Sunday, December 29, 2002

 
HARRY TURTLEDOVE: MASTER OF ALTERNATE HISTORY

I'm currently reading Turtledove's Walk in Hell, the second book in his "The Great War" series, an alternative version of WWI. In his fictional world, the Confederacy had successfully seceded in the 1860s, with the help of Britain and France, then fought a second war against the rump USA in the 1880s and won. Now it's 1914, a Serbian shoots an Austrian archduke, and the Confederate States of America join with their traditional allies, Britain, France and Canada, in all-out war against the USA and its allies, Germany and Austria-Hungary. The end result is WWI-style trench warfare on the North American contintent, as well as aerial and naval battles, in places like Pennsylvania, Kentucky, Maryland, Virginia, Tennessee, Oklahoma, Ontario, Quebec, and Manitoba.
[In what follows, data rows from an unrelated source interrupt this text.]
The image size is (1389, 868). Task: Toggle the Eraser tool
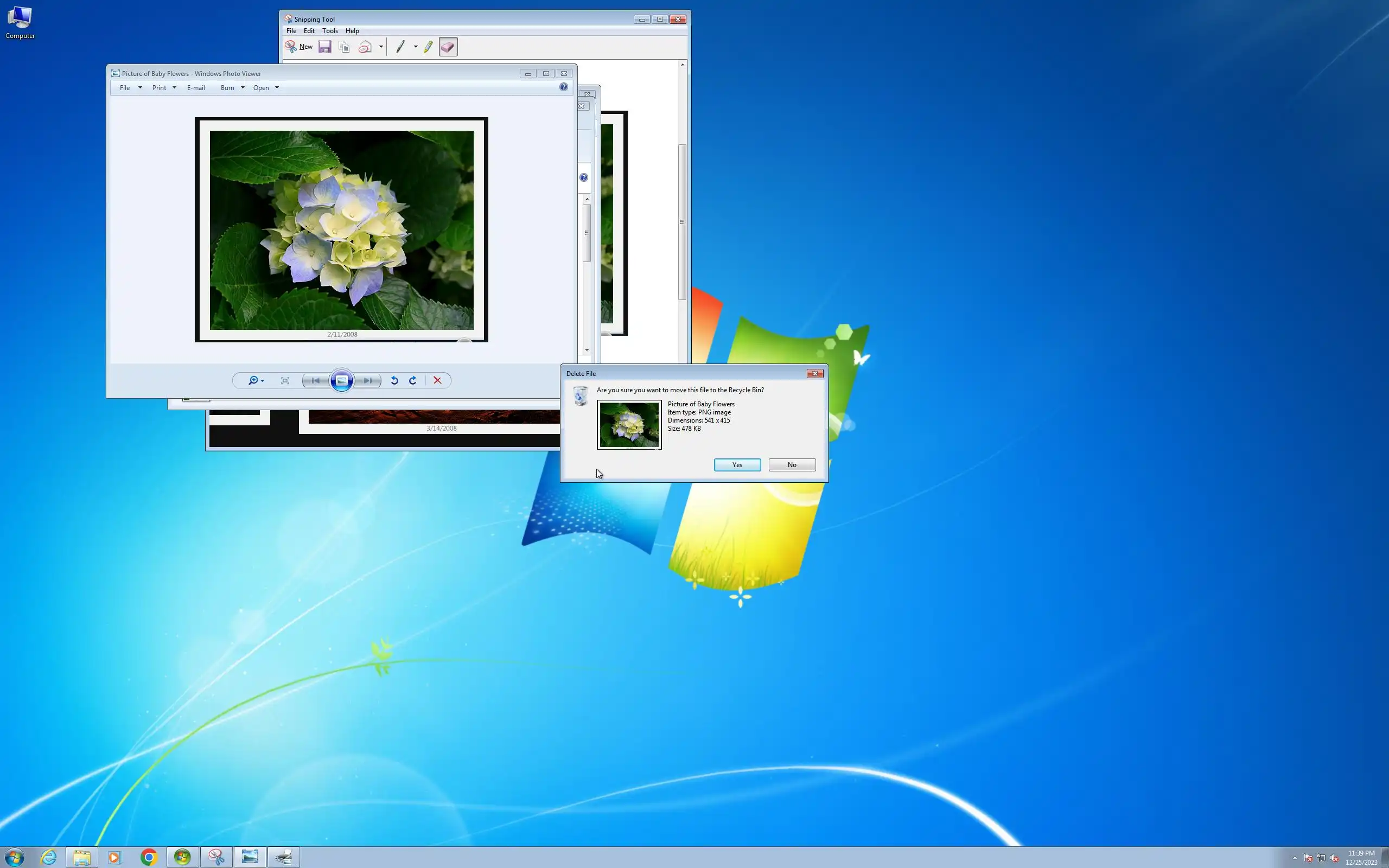(x=448, y=47)
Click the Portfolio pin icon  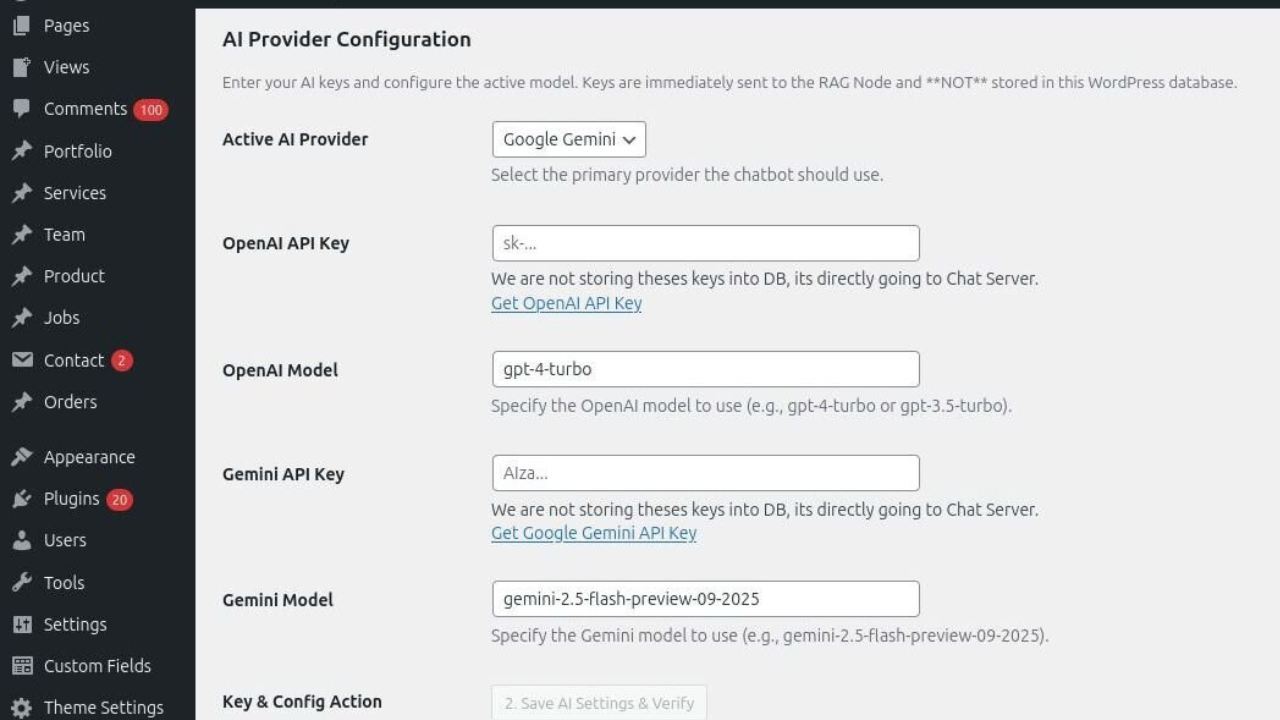(22, 151)
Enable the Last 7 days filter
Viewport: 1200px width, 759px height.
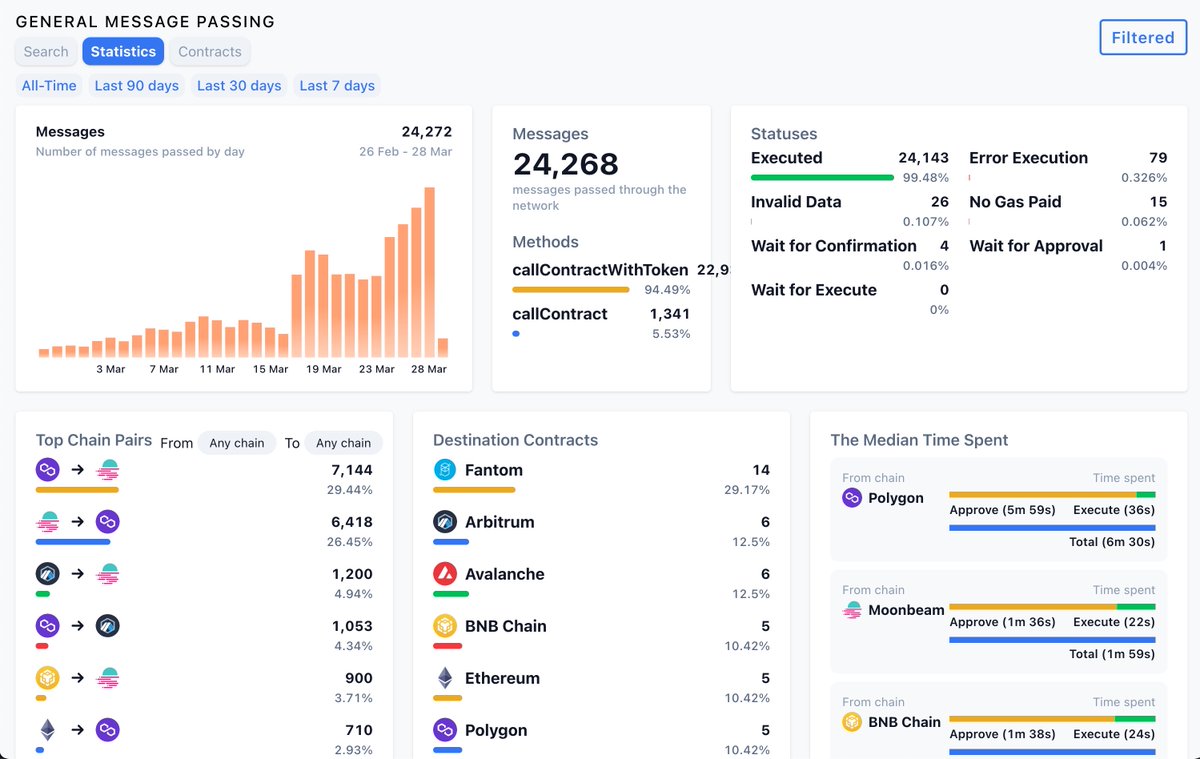tap(337, 86)
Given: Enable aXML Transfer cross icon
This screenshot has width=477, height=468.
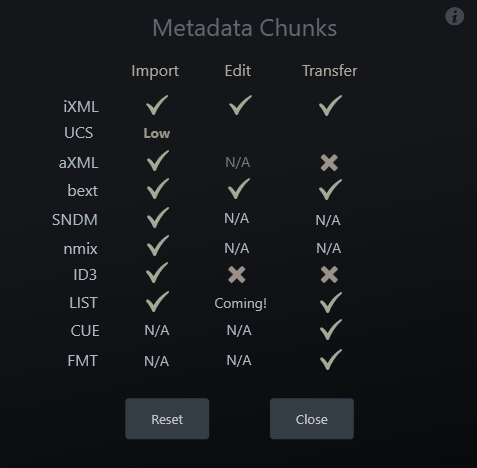Looking at the screenshot, I should click(329, 163).
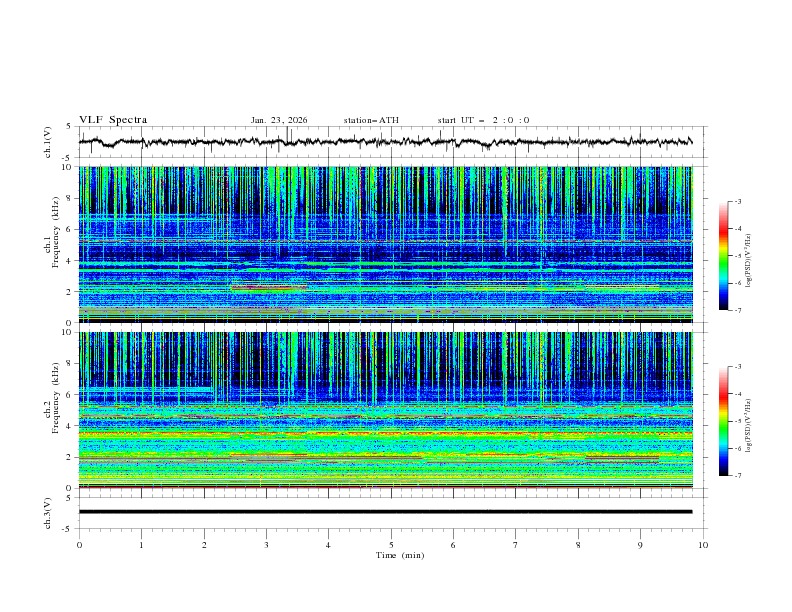This screenshot has height=612, width=792.
Task: Click the 5 minute tick on time axis
Action: [x=391, y=545]
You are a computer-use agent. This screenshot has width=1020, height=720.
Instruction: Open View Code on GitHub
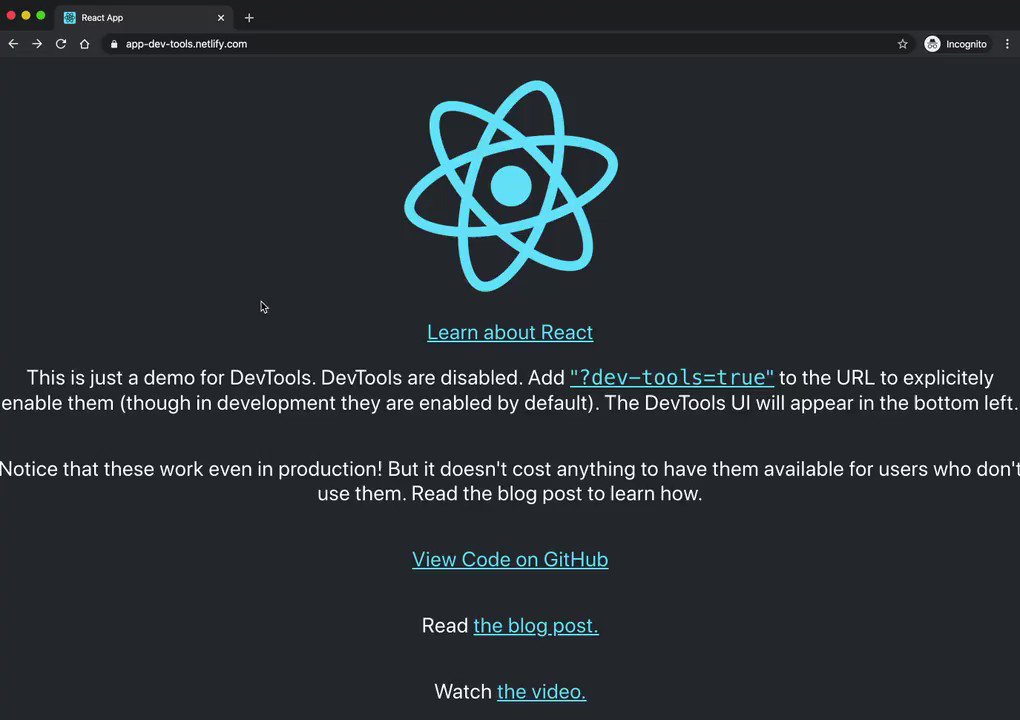point(510,559)
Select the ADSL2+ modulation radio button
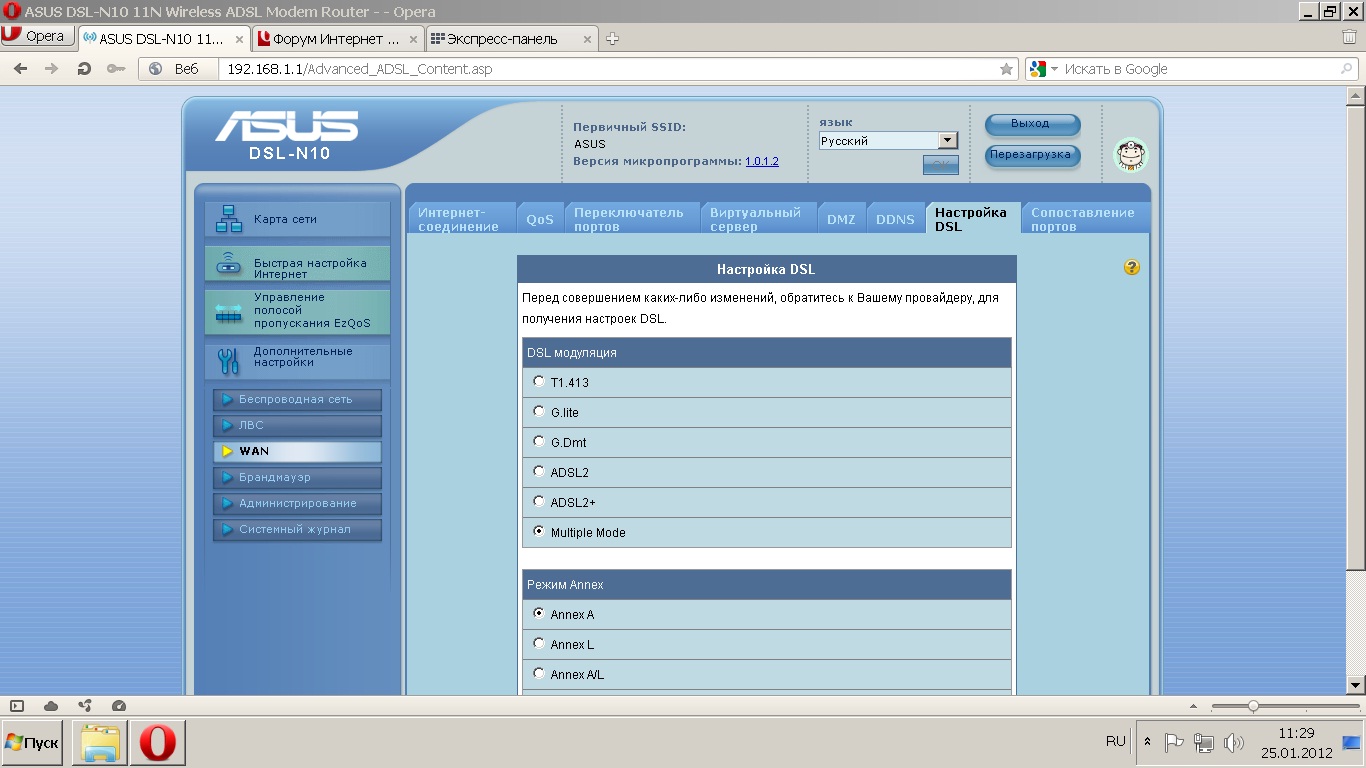1366x768 pixels. point(539,501)
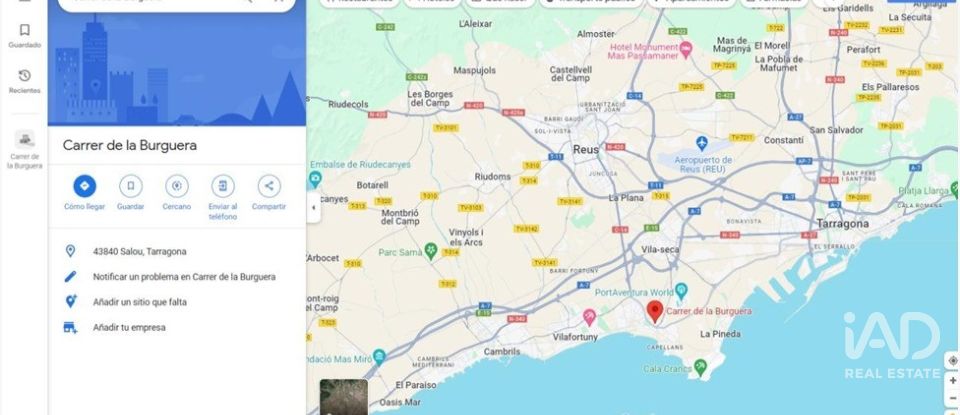Click the show my location button
Viewport: 960px width, 415px height.
tap(953, 361)
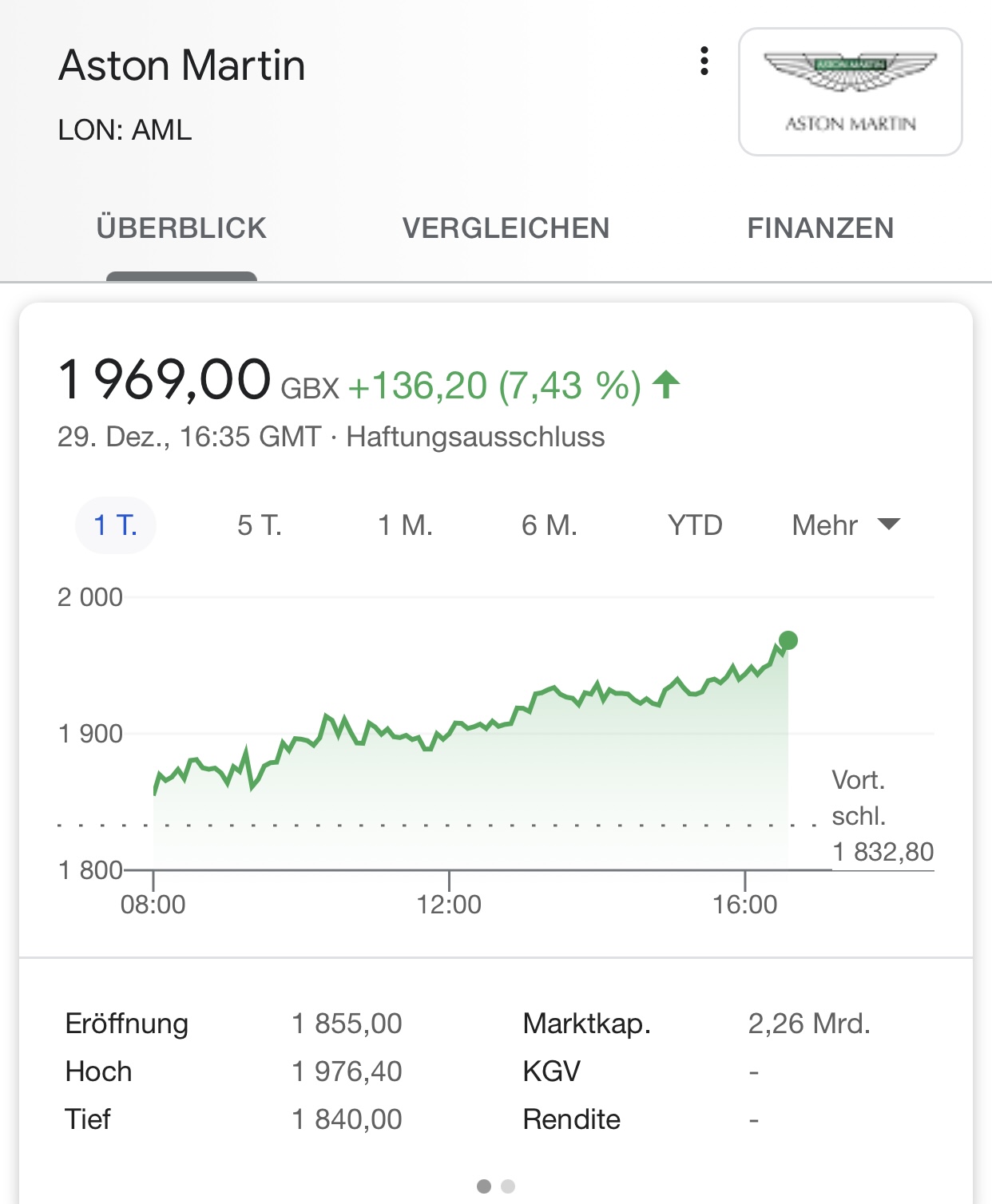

Interestingly enough, I find that certain aspects of this series resonate in today's real world, as our illegitimate "government" pushes the USA towards war against Iraq. Turtledove doesn't shy away from depicting the manmade horror that is war, and his characters struggle with the ultimate meanings of such terms as "loyalty" and "patriotism." While reading "Walk in Hell," as well as the first book in this series, "American Front," I'm often reminded of former President Carter's recent remark: "War may sometimes be a necessary evil. But no matter how necessary, it is always an evil, never a good. We will not learn to live together in peace by killing each other's children."